Tuesday, November 15, 2016

STAGGERED COINS...improve and color

A wonderful repeat customer of mine recently ordered a custom quilt as a gift.  She traditionally picks one fabric, a Batik, and then turns me loose.  This time, the gift was a housewarming thank you for a relative in England moving into her new home.  Mid Century Modern, minimalist, neutral.  She picked a gorgeous neutral Batik with quiet pops of bright sea colors, green and teal and blue.  Perfect to add a stack of coins in solids and use the Batik as the primary focus.



I decided to improv the stack of coins and stagger them in organized chaos.  I took a strip of solid and a strip of Batik and sewed them into a tube.  Then I cut each tube into even strips about 3 inches wide but width of tube.  Then I laid them out to sort a good balance of color for the stack.  In the photo below, the tubes are already assembled and cut to width.  The under side of each strip is a strip of Batik with a seam on each short side.
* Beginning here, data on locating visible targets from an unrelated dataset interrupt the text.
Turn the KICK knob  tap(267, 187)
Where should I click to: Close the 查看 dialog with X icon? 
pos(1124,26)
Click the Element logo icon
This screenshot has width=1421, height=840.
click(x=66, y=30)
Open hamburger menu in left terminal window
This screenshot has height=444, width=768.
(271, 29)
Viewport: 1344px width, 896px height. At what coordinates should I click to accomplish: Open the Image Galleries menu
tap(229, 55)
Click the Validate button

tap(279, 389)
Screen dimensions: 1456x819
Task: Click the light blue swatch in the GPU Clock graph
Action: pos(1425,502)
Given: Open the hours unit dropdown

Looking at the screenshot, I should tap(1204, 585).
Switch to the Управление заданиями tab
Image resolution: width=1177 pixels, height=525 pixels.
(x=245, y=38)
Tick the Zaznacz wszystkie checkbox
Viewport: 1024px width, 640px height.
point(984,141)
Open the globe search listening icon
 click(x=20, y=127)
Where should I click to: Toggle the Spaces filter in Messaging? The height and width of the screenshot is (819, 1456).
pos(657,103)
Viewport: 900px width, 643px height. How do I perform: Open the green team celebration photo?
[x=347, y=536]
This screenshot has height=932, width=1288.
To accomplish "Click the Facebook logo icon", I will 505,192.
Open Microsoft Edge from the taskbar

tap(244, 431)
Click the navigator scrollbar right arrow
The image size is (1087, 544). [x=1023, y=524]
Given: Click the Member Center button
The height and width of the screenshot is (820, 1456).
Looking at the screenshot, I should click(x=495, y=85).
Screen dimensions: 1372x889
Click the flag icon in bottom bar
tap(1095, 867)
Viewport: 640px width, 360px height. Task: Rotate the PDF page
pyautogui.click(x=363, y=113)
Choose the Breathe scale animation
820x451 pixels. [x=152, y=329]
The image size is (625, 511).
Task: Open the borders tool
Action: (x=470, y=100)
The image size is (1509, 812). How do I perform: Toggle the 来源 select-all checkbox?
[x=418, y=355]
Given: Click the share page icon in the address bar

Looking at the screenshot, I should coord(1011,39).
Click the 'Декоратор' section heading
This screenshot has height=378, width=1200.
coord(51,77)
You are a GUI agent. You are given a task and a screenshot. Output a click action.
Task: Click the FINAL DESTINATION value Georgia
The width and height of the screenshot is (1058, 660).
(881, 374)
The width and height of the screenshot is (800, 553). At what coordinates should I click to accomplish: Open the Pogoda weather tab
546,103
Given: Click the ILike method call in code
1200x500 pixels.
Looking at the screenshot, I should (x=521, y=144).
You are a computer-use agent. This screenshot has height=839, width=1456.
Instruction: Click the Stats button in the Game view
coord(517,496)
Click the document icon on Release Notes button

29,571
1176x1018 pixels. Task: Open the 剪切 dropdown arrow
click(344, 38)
And then, I turned the tube over and cut each Batik side apart at varying places so that when assembled, the solid area would never line up.




You can see the coins being pressed and that each outer edge has a different length of Batik to stagger the stack.




Then, I added large sections of Batik to each side.  And on to my favorite part, the long arm quilting.  The request was to have the fabric and the quilting be the stars of this quilt, so large areas of Batik were dedicated to swirls and pebbles in order to add texture and detail.  The light tan fabric in the coins is used as the backing, so every stitch shows up on the reverse side on a nice solid blank canvas in contrast to the busy Batik front.





I originally planed a feather for the staggered coin stack, but when I got there I loved the idea of each solid strip getting its own special design so I could show off a whole bunch of different stitches.





So the finished product was a quick to piece color study, that was especially fun to quilt and added subtle pop to a neutral room with great success.  

Starting with one fabric and limiting your palette keeps things simple while with big impact in texture.

Let's get quilting...what colors next??